Başkaca çaremiz yok! Yeni bir dünya kurmak zorundayız. Artık bunca yaşanmışlıktan, deneyimden, verilerden sonra yeni bir dünya kurmak zorunda olduğumuzu anlamış olmalıyız.

Kutupları bile eritecek kadar ısıttılar dünyamızı. Tarım Devrimi’nin getirmiş olduğu toprak sahipliği ile başlayan mülkiyet kültürü sonucu vardıkları son nokta bu oldu. Sahip olmak, zenginleşmek, varlıklarına varlık katmak, büyümek, sonsuz büyümek!

Oysa doğa onların istediği gibi sonsuz büyümelerine izin veremez. Doğal varlıklar sınırlıdırlar. Doğadaki varlık miktarları bellidir. Sermaye ise sınırsız ve sonsuz büyümek istemektedir çünkü buna mahkûmdur. Büyüyemezlerse varlıklarını ve egemenliklerini sürdüremezler.

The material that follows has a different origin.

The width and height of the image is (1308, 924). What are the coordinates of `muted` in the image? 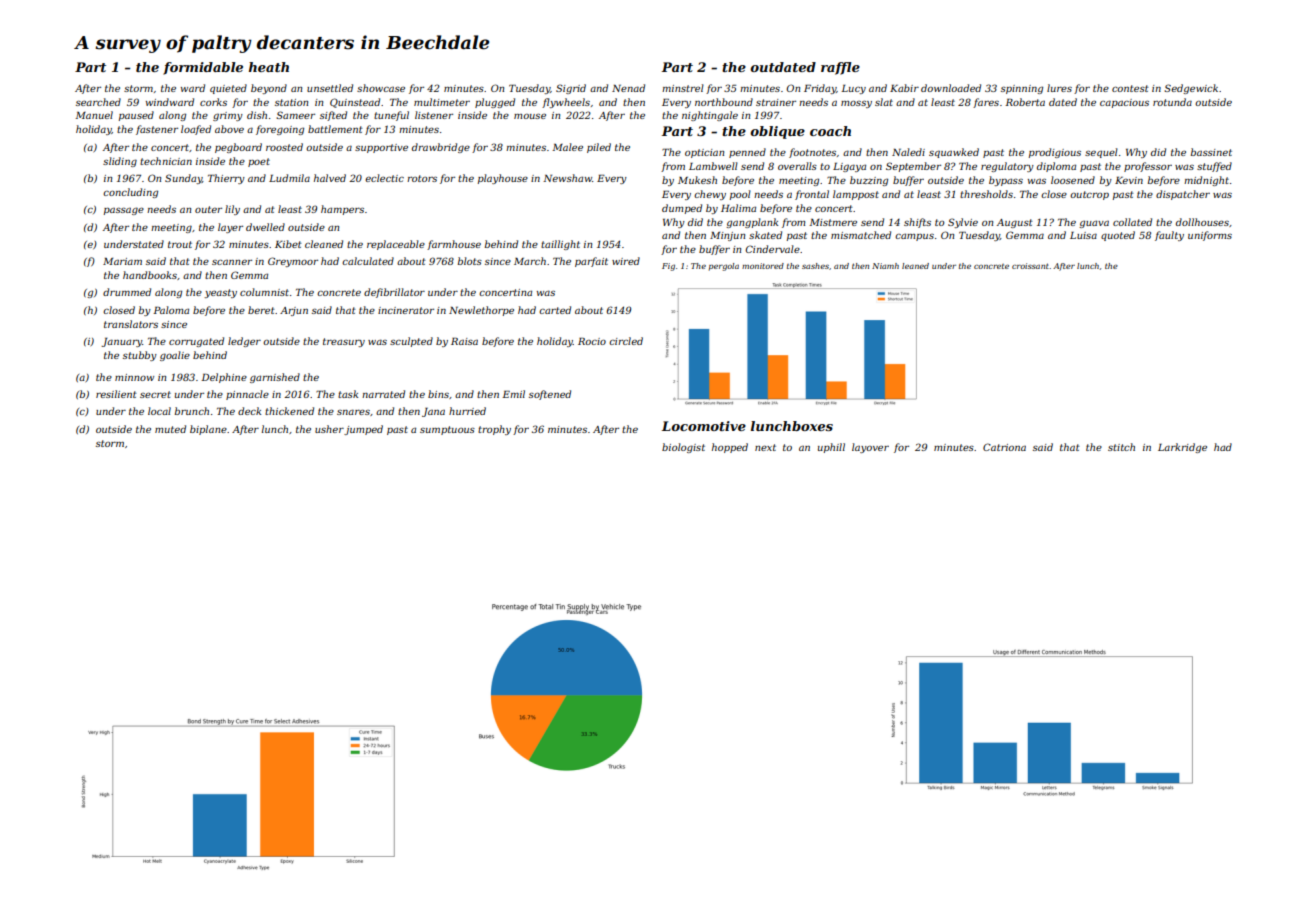 It's located at (170, 429).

Bu durumda çok açık seçik anlaşılmaktadır ki, sermayeci düzenin sürdürülmesi mümkün değildir. Bu böyle gidemez! Sermayenin büyümesi, varlığı ve egemenliği için yaşam yok edilemez. Sınırlı ve sonlu olan doğada sınırsız ve sonsuz büyümek hırsı! Yaşama aykırı bu kültür ve politikalarından, düzenlerinden, örgütlerinden kurtulmak gerek.

Öncelikle sermayeci ve mülkiyetçi politikalardan kurtulmak gerek. Bunun yaşamı yok ettiği iyice anlaşılmalı ve anlatılmalıdır. Yaşamın olmadığı dünyada neyin anlamı olabilir ki?

Yeni kültürler üretilmesine olanaklar sağlanmalıdır. Bunun için özgürlükçü hareketler ve istemler desteklenmelidir. Ekonomik yapılanma da bu amaca yönelik olmalıdır. Mülkiyetsiz, sınıfsız, özgürlükçü, eşitlikçi, cinsiyet ayrımcılığının olmadığı bir toplum.

Böyle komünal düzenli bir toplumda yaşamın sürdürülebilirliği de ekolojik sınırlar içinde kalınarak sağlanabilir.

Yaşamın sadece insan türü için değil diğer tüm türler için de sürdürülebilirliği koşulları sağlanmalı, korunmalıdır.

Yani yaşamın sürdürülebilirliği ve anlamlılığı ekolojik komünal toplum ile mümkündür. Yoksa yaşam, dünya, sermaye ve onun siyasal, ekonomik, kültürel egemenliğine bırakılırsa bugün yaşattıklarının çok daha fazlasını yaşatarak yok oluşa sürükler tüm canlı yaşamı.

Yeryüzünde yaşanan doğal olaylara bir bakınız neler oluyor, nasıl ekolojik yıkımlar yaşatılıyor. Yaşam tüm unsurları ile yok ediliyor. Elbette, doğanın bir parçası olan insan toplumlarında da her türlü yıkımlar gerçekleşmektedir bunlara paralel olarak. Her türlü maddi, manevi kayıplar gibi değer yargıları yıkımları da yaşatılıyor; tıpkı doğada olduğu gibi.

İnsanlık tarihinde bugün gelinen yerde bunların bilincinde olmak zorundayız. Yoksa gelecek nesillerimiz olamayacaktır. Türümüzün devam etmesi söz konusu bile değil. Yaşamı kendi türümüz için de başkaca türler için de yok etmeye, tüketmeye hakkımız yoktur. Sınırlı ömründe dünyayı sahiplenmek isteyen gözü dönmüş muhterislerin biriktirdikleri bu dünya düzenini yıkmamız gereklidir.

Yeni dünyayı ekolojik komünal temeller ve özgürlük, eşitlik, kardeşlik kültürüyle kurabiliriz. O zaman da Dünya Çevre Günü’ ne gerek kalmaz!